Pesukei d’Zimra is bracketed with two post-Talmudic blessings [first attested in the early Medieveal prayer books of R. Saadia Gaon and R. Amram Gaon]: Barukh She’amar which opens the section and we have now reached Yishtabah, which concludes it.
Although Yishtabah reached the siddur later, this blessing has a couple of unusual features – especially the absence of the standard Eloheinu Melekh HaOlam in the concluding blessing – which suggest that it might actually be older, and repurposed for this liturgy.

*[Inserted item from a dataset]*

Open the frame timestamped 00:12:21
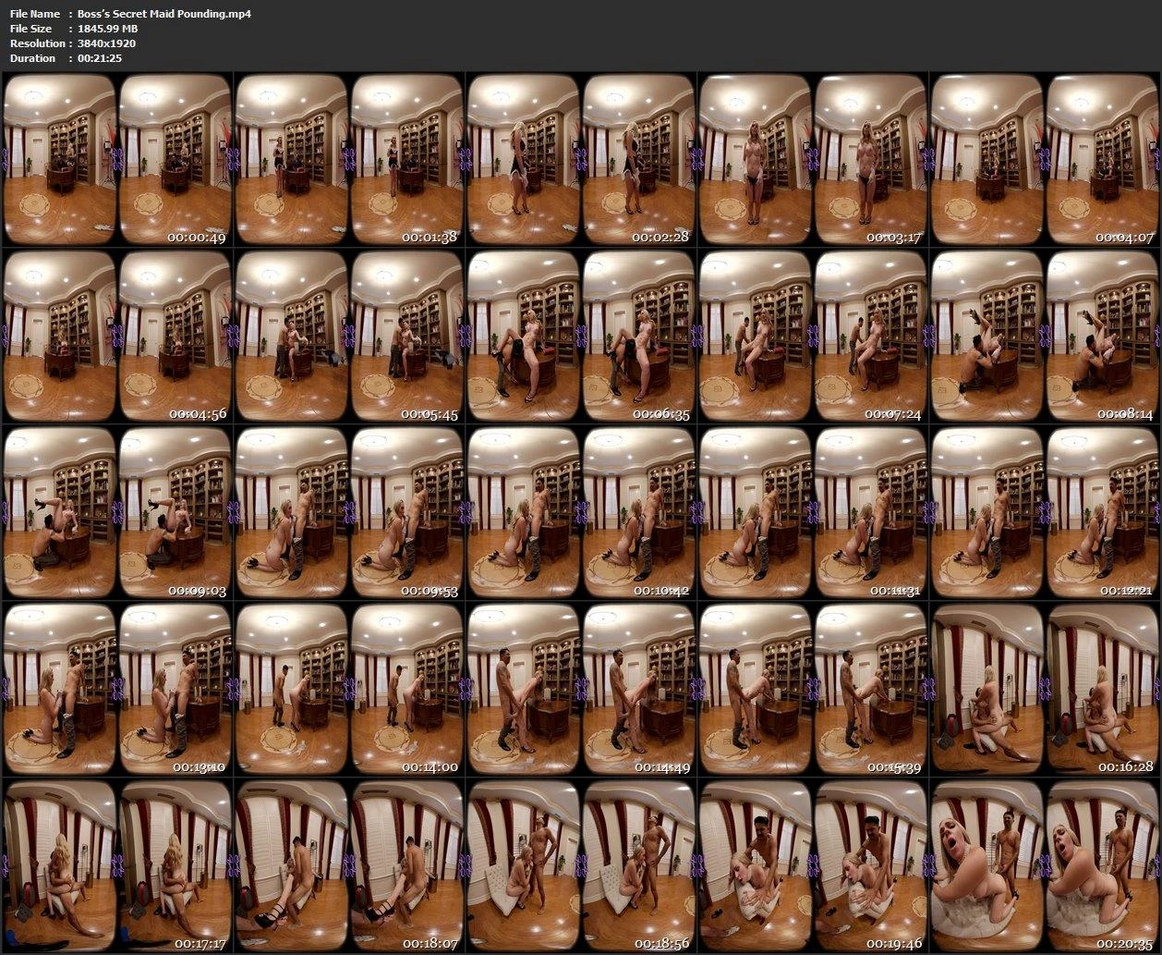1162x955 pixels. point(1045,513)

Also odd is its long multi-phrase signature: Bless God who is “grand in praise, the Lord of thanksgiving, master of wonders, the One who desires songs of praise, unique King, eternal life.” Here too, this blessing violates rabbinic liturgical norms, which typically favor terseness [e.g. “who creates the fruit of the tree,” see Berakhot 49a].

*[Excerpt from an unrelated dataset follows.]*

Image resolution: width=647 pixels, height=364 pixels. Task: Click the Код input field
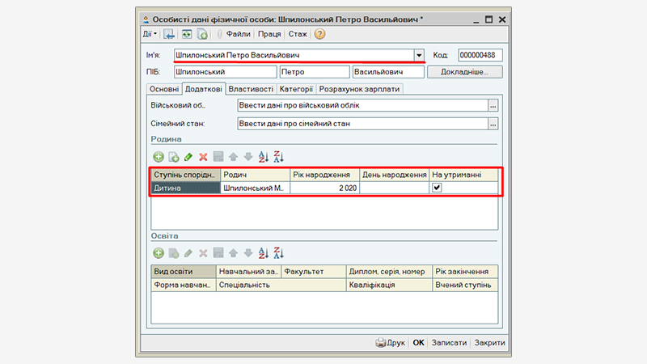480,55
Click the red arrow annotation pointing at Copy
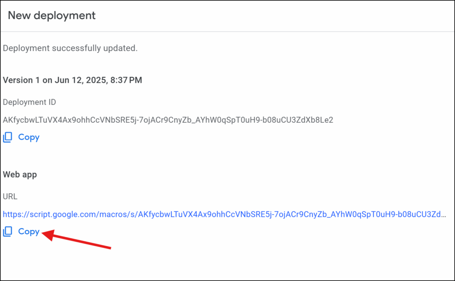Image resolution: width=455 pixels, height=281 pixels. click(76, 239)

My favorite phrase here is that God is הבוחר בשירי זמרה, haboher be’shirei zimra, “the One who desires, or loves, songs of praise.” This phrase resonates beautifully in this spot in the liturgy: we’ve been singing and God is smiling approvingly in response.
This phrase prompted a beloved and oft-cited interpretation from a 19th century Polish Hasidic master, R. Simcha Bunem of Pershis’cha. He creatively misinterpreted shirei zimra [songs of praise], as shi’arei zimra, or the remnants of praise, or perhaps shirayei zimrah or the crumbs of praise. In Hasidic tradition it is considered a special honor for the faithful to eat the shirayim [crumbs or leftovers] from the Rebbe’s table. R. Simcha Bunem puns on this term, or on the closely related word remnant, to push us beyond the words we have just completed reciting to the awareness of unexpressed feelings beneath.

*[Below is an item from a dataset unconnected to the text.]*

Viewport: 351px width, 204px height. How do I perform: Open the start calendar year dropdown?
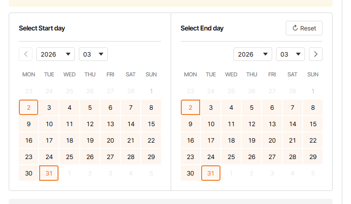tap(56, 54)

“God loves the crumbs of praise,” he said, “which remain within us, which we have not yet expressed in words. After all the words, we still have more prayers on our fluttering lips.” What Hashem truly loves, then, are the deepest inchoate feelings of the spiritual heart, which “remain” within after we recite the psalms and the prayers on the page.
When I daven this phrase, I try to linger, even for a moment, reflecting on what I have and have not yet expressed. I try to become aware that even if I davened the whole prayer book every day it would not exhaust all the worship within me.